All this has led to a debate about the Great Highway’s future. Given its popularity without cars, should it stay that way permanently? The members of the Great Highway Park Initiative think so. The group has started working with community members and the relevant San Francisco agencies to outline a plan to keep the street pedestrian-only. They’ve identified four key pillars that will make this possible: reduce traffic, safer streets, improve the park, and inclusive access.
One of the key components of their plan is to reduce the number of cars driving through the Sunset district by introducing traffic calming measures. There are other north-south routes built for commuting, but drivers opt to travel through the neighborhood because there are few controls on speed. For instance, on the Lower Great Highway (the street parallel to the Great Highway), seven out of fifteen intersections had no north-south stop signs at the outset of the closure. Since then, dozens of speed bumps, stop signs, and other traffic calming measures have been added to help keep neighborhood streets safe.

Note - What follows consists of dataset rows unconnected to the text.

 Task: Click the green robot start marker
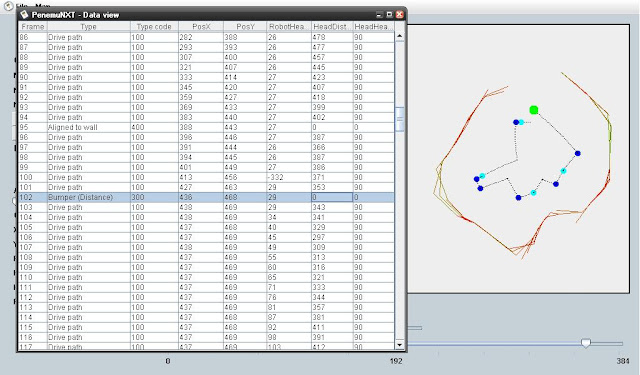533,110
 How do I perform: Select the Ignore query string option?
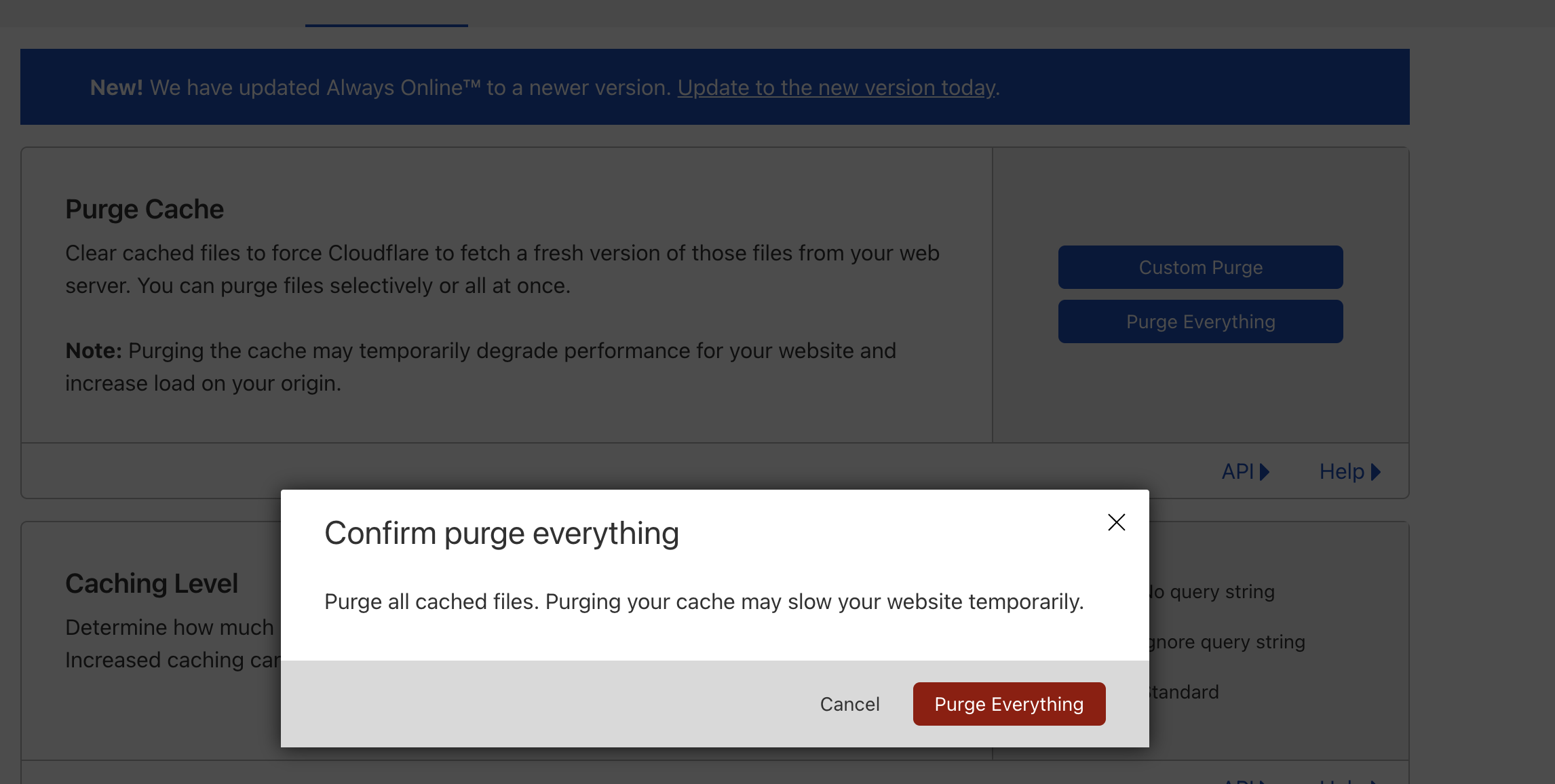pos(1228,642)
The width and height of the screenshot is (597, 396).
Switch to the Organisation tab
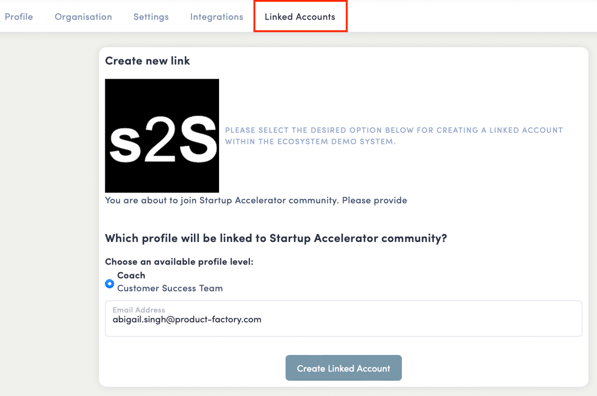pos(83,17)
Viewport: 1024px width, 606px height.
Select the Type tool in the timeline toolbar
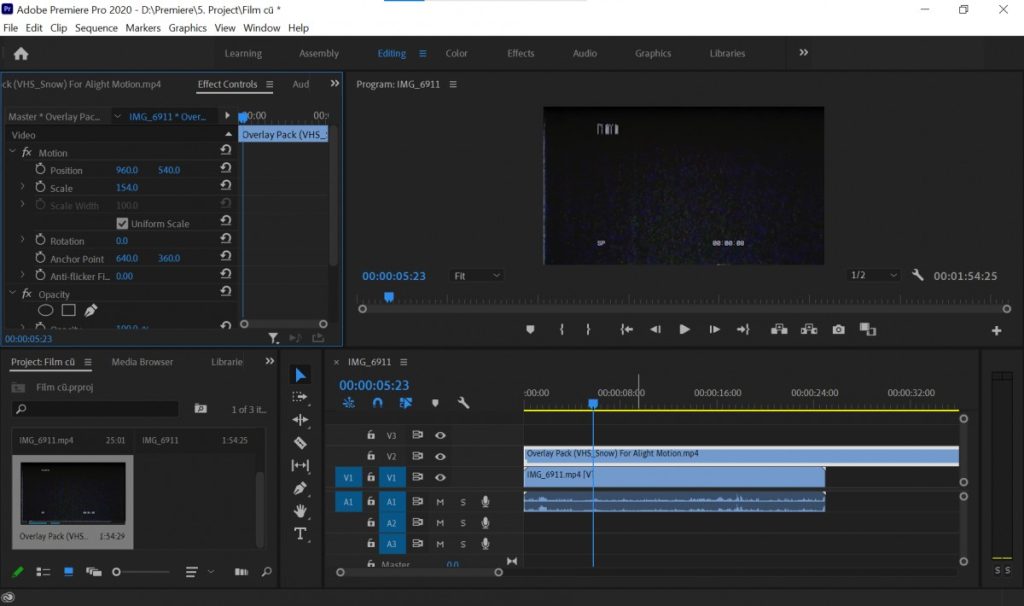300,534
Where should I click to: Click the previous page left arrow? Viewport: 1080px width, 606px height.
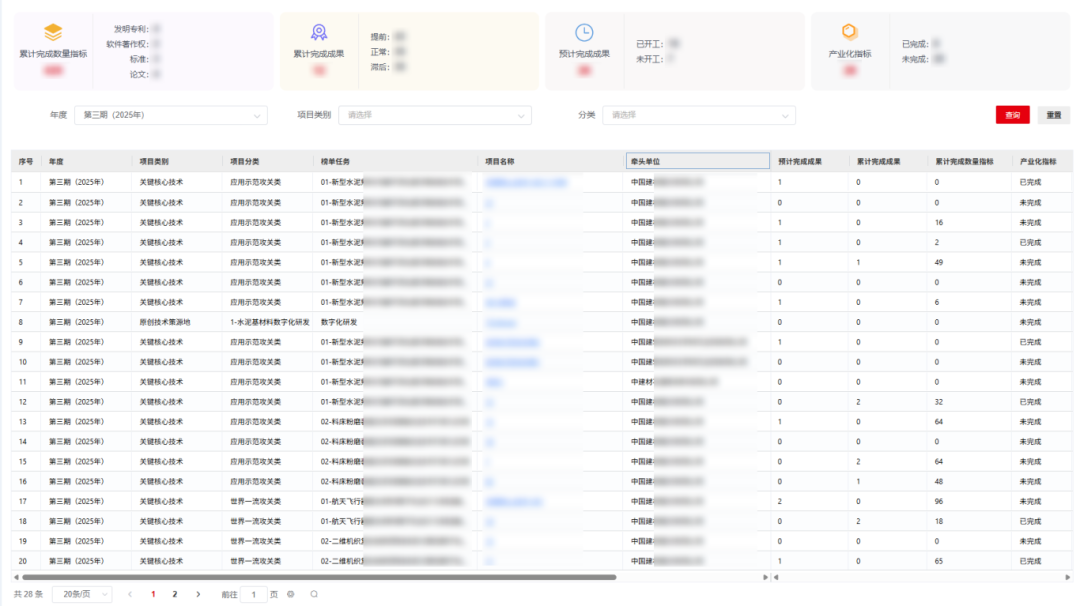130,594
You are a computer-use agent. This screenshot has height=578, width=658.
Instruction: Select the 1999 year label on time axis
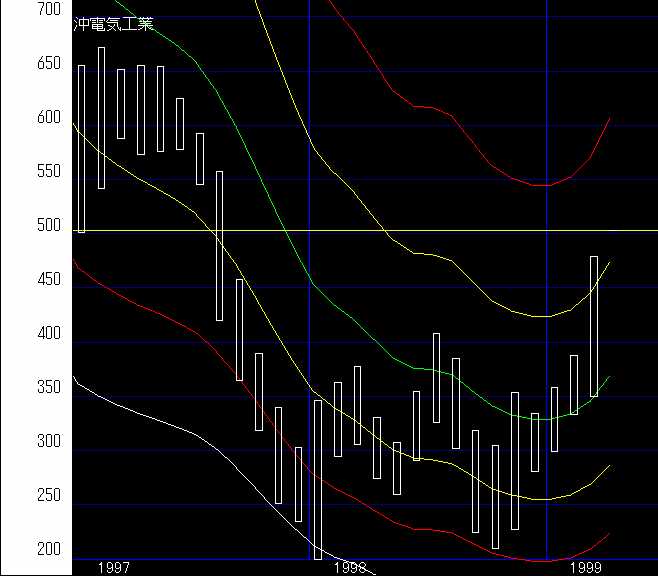point(585,567)
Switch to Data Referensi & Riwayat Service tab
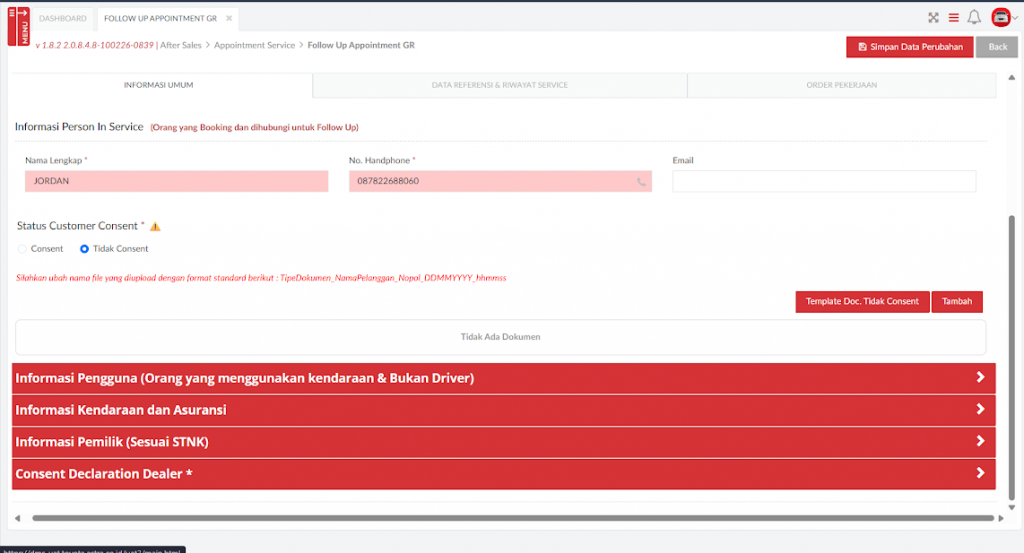Screen dimensions: 1024x553 tap(499, 86)
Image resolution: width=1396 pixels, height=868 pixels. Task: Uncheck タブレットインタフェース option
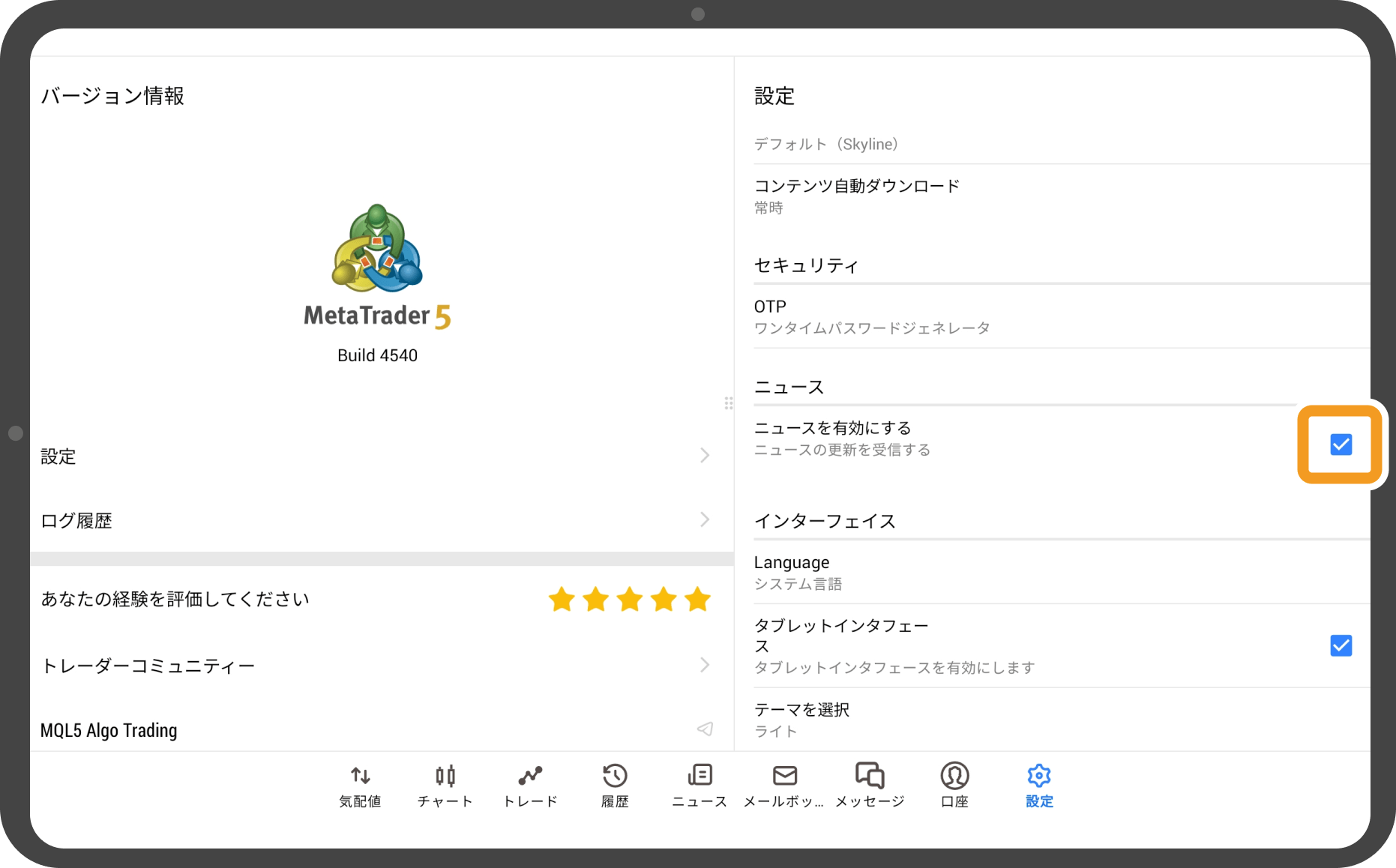tap(1341, 645)
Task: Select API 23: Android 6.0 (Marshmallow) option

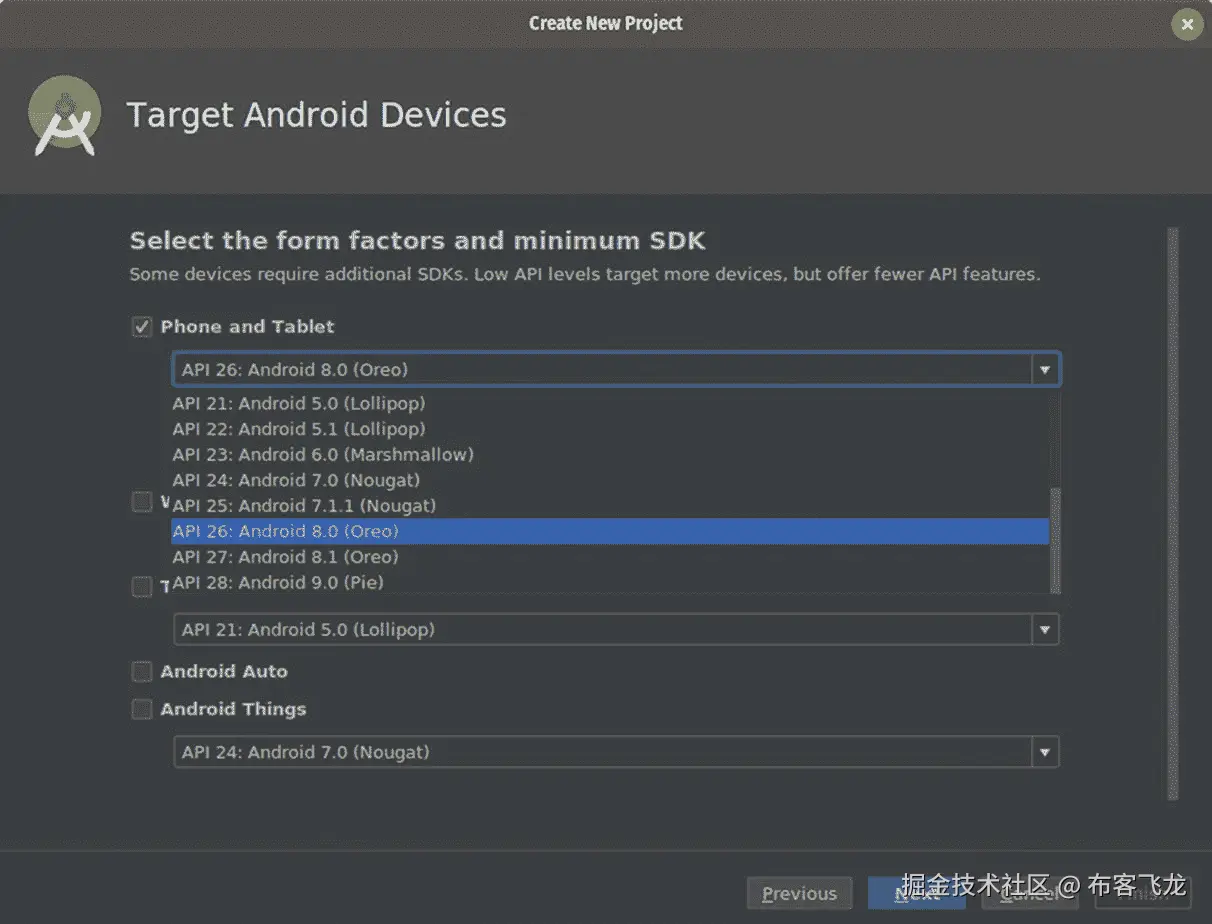Action: (x=323, y=455)
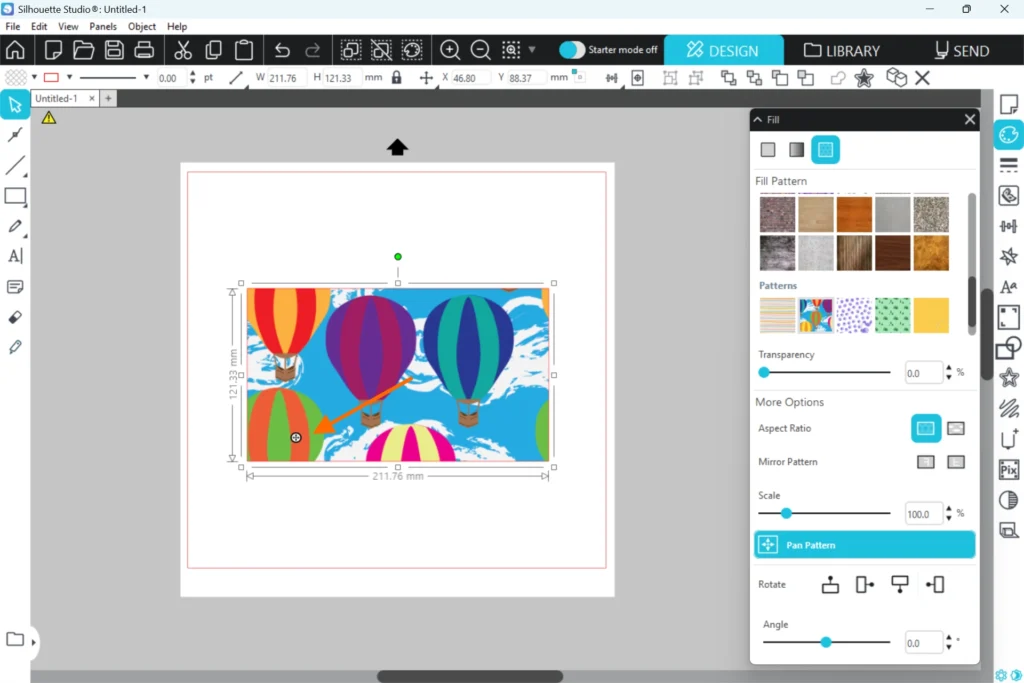Screen dimensions: 1024x683
Task: Click the Undo arrow icon
Action: [x=282, y=50]
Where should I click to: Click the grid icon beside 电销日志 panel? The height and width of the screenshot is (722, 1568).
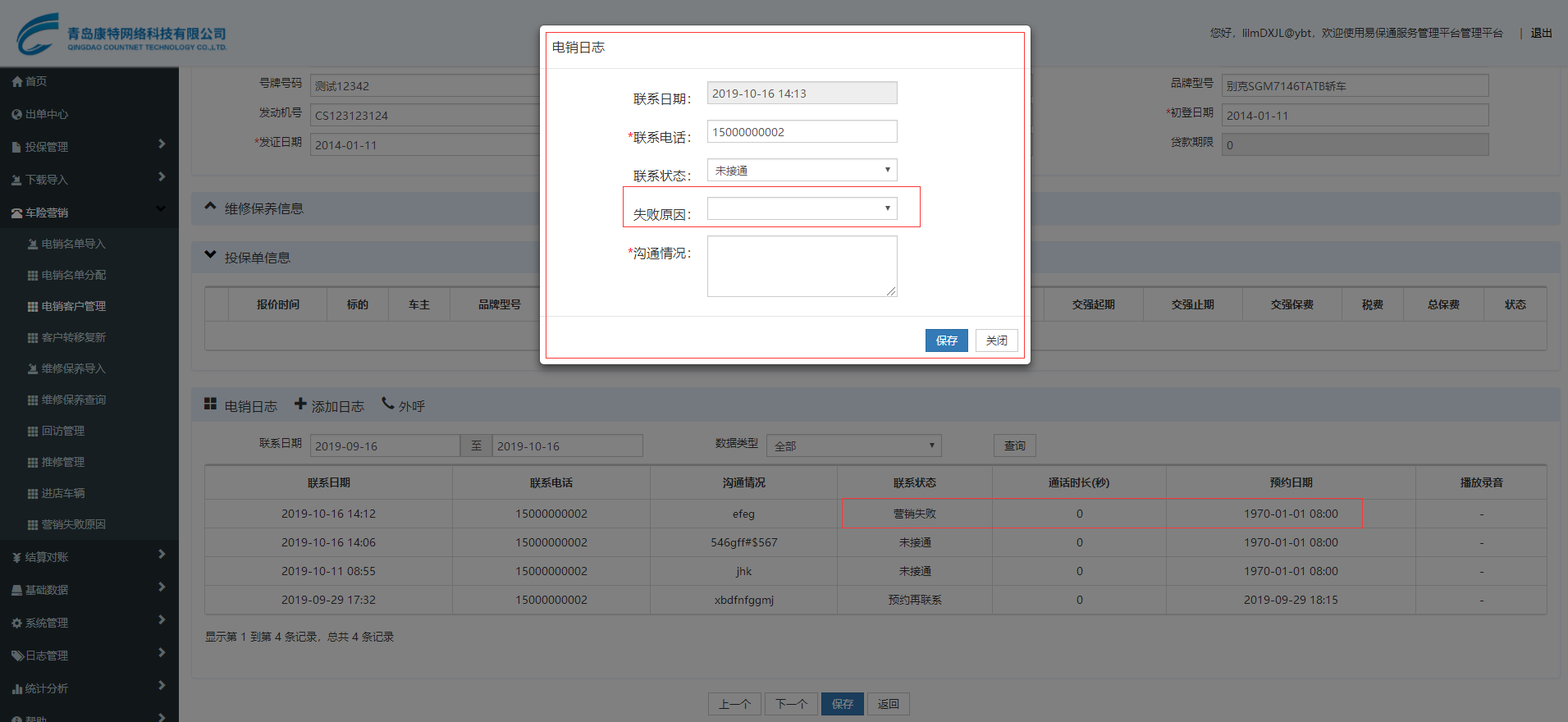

The Great Highway Park Initiative also advocates for a few simple and inexpensive changes that would vastly improve the Great Highway as a park/bikeway. The addition of basic amenities, such as water fountains, trash and recycling bins, and places to safely lock bicycles could drastically improve the usability of the park. Access to the park also needs to be inclusive, regardless of how people are able to get there. The initiative wants the city to increase transportation options so everyone can enjoy the park, but also recognizes that, for some, it will only be accessible by car and parking needs to be considered for both visitors and current residents.
Because of the park’s popularity, the SFMTA has initiated a study to explore the long-term future of the Great Highway and wants to ground it in deep community engagement. Once completed, the city could act quickly as the City’s Recreation and Parks department already owns the street and its right-of-way, even if it falls under the jurisdiction of several different agencies. Meanwhile, thousands of visitors each day will continue to enjoy the Great Highway as a park and demonstrate the need for this unique community space.